The LA Times has an interesting piece on what is frequently called jingle mail:
Bankers and housing market analysts are warning of a chilling new trend in the mortgage world: Homeowners voluntarily defaulting on their loans even though they can actually afford to make the payments.
It’s known colloquially as “walking away,” or more jocularly as “jingle mail,” from the sound your house keys supposedly make when you mail them back to your bank.
It’s a way of saying that Americans are beginning to apply a cold financial calculation to home ownership: When a home’s value has fallen below what is owed on its mortgage, they feel it makes no sense to keep up the payments.

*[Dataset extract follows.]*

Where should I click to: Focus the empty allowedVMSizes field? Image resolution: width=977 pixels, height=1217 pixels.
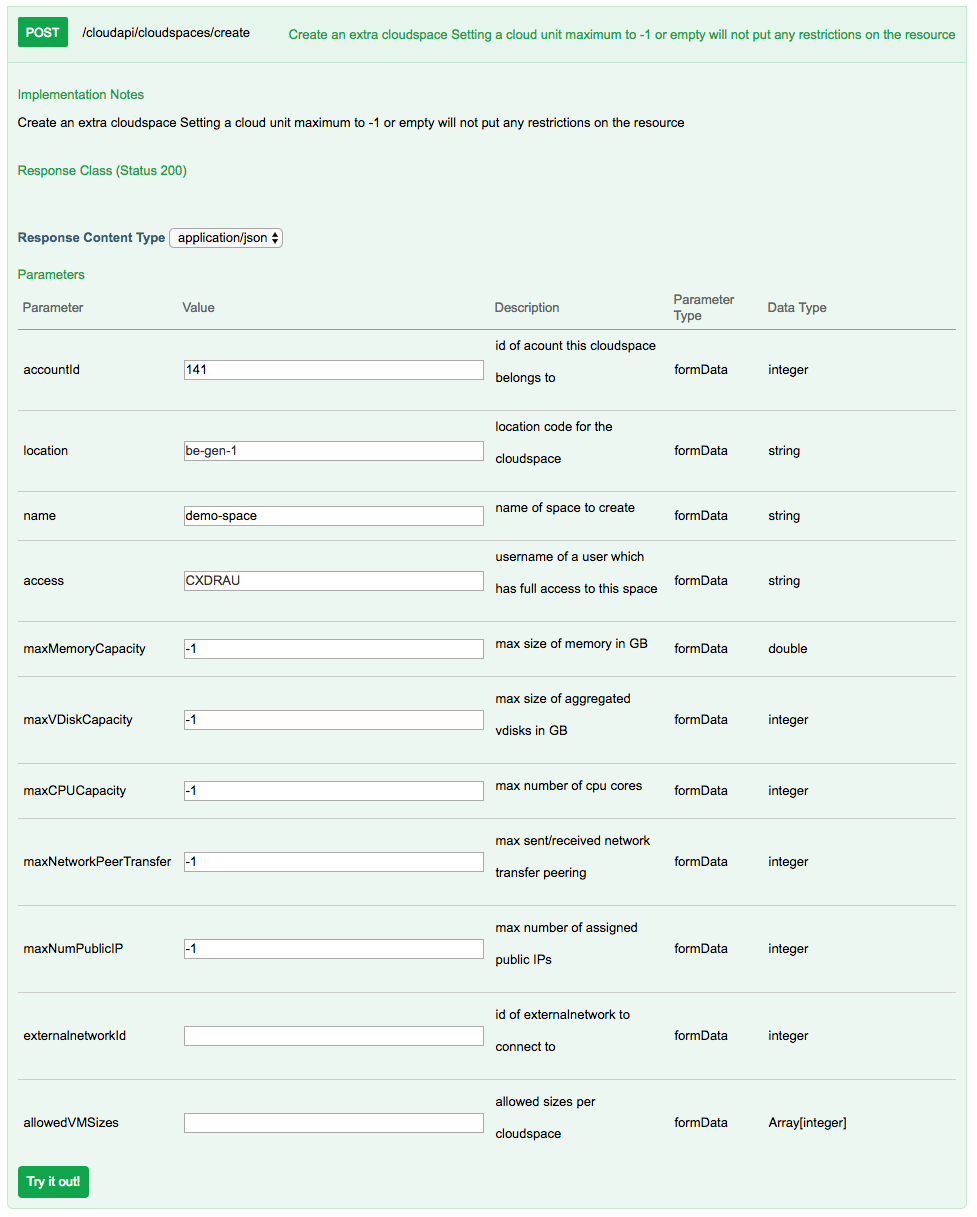(x=333, y=1123)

“That is going on, clearly, and there’s lots of evidence of that in the market,” Don Truslow, senior executive vice president of Wachovia Bank, said in a conference call with investors last month. A few weeks earlier, Treasury Secretary Henry M. Paulson had waggled a stern finger at homeowners contemplating walking away from affordable mortgages: Do that, and you’re no better than a “speculator,” he said.
Elsewhere, media reports and Internet postings are rife with stories about the trend and a supposed sea change in American attitudes toward debt. But there’s a major problem with all this talk about the phenomenon of solvent homeowners “walking away”: There doesn’t appear to be any hard evidence that it’s actually happening.
Is the rhetoric about the crash of the housing market as overblown and overheated as the housing market itself once was?